═══ Record extracts ═══
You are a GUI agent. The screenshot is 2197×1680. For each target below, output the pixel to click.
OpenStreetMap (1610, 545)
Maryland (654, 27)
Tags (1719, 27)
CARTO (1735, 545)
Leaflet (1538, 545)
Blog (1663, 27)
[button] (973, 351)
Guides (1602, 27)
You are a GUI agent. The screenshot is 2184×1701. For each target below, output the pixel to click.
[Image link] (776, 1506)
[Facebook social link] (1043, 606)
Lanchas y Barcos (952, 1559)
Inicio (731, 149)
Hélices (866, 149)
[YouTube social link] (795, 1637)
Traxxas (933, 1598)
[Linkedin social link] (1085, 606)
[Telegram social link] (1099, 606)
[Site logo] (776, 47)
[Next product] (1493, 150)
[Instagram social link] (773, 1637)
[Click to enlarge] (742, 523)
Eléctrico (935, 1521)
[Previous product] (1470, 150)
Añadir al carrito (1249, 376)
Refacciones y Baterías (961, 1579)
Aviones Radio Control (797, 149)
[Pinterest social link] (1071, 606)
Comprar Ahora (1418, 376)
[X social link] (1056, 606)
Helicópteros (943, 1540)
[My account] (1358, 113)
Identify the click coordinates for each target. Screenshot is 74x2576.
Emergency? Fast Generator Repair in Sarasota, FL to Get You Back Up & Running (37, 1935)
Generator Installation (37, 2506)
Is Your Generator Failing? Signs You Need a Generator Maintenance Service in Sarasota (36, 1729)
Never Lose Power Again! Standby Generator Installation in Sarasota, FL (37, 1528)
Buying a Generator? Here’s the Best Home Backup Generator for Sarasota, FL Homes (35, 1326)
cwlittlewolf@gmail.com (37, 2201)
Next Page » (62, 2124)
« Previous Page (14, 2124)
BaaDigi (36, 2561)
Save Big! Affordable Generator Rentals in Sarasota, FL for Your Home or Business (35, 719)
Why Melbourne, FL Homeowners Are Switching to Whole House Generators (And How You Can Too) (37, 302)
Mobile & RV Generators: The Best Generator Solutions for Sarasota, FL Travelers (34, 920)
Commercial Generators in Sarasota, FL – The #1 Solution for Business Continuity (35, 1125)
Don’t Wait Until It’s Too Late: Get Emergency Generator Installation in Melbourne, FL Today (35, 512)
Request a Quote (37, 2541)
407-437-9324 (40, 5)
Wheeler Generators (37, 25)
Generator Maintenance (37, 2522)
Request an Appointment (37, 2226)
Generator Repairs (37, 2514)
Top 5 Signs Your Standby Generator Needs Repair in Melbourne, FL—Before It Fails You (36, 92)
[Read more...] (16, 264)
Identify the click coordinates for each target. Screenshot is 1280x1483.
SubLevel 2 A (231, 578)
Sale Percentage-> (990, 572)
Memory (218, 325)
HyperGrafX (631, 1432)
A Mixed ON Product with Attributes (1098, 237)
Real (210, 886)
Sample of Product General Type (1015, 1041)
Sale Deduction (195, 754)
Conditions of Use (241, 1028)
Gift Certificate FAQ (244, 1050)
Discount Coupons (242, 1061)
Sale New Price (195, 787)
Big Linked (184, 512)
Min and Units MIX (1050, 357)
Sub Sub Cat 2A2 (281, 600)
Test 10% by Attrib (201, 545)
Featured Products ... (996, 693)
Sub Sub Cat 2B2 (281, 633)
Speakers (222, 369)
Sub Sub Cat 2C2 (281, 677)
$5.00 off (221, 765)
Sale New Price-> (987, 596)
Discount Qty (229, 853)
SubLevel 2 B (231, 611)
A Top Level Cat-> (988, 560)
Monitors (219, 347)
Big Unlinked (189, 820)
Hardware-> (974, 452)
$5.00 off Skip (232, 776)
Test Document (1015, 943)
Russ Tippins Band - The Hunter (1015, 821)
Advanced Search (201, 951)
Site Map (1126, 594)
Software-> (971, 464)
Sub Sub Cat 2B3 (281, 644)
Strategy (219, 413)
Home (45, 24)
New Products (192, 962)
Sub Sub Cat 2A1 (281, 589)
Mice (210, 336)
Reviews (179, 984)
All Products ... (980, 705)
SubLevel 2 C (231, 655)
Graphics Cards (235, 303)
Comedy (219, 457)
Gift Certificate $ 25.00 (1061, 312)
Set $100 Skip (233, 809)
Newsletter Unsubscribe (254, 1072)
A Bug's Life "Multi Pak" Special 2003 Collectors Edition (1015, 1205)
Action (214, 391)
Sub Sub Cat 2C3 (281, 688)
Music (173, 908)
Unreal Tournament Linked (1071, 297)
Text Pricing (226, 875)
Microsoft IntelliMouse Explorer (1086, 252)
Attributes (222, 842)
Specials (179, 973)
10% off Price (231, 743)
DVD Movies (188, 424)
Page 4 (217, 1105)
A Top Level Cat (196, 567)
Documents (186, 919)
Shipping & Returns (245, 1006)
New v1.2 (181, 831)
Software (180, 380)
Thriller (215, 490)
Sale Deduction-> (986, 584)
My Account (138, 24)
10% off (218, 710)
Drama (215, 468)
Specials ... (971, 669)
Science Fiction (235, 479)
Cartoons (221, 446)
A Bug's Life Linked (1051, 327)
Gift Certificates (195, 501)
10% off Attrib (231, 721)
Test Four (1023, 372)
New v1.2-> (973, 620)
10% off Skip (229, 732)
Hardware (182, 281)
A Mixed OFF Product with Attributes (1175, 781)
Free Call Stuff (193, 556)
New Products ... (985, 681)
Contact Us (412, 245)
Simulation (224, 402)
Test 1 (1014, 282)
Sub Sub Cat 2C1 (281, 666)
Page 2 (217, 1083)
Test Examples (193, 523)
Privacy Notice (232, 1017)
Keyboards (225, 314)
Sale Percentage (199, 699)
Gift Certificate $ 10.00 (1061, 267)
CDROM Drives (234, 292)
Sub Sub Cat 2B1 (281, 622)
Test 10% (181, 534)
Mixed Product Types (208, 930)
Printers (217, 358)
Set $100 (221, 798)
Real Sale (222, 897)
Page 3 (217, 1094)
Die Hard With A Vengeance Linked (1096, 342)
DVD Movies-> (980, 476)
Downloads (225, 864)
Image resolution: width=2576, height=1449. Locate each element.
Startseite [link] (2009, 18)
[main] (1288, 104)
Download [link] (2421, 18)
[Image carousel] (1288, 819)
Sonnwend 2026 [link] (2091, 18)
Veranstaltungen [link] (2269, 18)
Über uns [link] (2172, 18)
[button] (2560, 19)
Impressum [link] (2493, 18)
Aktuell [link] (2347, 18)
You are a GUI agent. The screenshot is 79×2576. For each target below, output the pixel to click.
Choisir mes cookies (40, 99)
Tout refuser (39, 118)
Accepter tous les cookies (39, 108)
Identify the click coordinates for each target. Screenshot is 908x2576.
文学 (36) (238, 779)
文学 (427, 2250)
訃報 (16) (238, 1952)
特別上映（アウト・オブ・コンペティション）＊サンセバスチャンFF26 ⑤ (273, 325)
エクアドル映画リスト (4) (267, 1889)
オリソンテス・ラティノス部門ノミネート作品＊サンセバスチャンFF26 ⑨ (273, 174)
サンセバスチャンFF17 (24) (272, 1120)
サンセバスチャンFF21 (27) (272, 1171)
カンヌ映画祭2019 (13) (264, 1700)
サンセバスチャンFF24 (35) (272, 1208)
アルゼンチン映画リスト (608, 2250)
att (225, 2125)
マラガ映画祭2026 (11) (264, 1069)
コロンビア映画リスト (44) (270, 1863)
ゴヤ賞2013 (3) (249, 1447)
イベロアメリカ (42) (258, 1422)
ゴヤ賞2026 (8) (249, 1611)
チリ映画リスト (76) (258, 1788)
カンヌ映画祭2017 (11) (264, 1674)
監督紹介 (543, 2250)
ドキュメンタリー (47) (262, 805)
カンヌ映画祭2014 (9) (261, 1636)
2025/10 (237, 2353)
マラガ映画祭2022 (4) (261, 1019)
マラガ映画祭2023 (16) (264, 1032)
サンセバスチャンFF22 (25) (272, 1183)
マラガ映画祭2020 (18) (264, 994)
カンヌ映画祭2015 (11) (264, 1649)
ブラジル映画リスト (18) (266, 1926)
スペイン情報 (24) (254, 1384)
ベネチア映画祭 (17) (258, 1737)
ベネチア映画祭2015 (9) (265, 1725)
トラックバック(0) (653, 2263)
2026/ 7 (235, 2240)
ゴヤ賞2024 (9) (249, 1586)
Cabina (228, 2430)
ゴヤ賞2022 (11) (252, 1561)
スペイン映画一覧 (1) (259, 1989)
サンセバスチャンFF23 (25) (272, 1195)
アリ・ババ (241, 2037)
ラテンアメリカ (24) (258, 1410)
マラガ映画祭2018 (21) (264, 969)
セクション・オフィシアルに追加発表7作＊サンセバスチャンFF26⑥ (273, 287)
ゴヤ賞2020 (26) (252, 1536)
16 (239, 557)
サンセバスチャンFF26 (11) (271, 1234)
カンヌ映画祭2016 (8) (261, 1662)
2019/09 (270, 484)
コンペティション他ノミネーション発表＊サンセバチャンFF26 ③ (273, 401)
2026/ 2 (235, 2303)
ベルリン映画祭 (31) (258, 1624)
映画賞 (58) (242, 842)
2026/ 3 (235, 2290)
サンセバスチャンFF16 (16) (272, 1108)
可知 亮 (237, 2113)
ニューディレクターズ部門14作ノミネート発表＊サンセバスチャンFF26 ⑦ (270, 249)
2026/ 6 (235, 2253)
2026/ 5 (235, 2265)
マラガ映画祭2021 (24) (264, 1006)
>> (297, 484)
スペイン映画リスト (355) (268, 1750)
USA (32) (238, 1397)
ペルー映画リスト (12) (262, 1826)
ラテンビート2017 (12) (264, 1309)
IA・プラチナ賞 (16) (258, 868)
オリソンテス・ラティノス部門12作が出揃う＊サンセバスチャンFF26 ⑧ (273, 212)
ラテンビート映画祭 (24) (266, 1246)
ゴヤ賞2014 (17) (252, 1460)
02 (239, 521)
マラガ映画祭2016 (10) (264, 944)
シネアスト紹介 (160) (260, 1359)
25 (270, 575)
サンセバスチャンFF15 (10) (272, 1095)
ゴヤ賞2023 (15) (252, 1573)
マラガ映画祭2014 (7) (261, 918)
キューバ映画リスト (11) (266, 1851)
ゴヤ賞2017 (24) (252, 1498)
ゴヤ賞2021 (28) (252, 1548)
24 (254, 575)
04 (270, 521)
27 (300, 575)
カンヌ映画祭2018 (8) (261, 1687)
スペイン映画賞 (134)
═══
Task directions - The string "Page" shows up in some lines of the listing. Copy each such line.

Your solution -
Next Page » (62, 2124)
« Previous Page (14, 2124)
Page 4 (217, 1105)
Page 2 (217, 1083)
Page 3 (217, 1094)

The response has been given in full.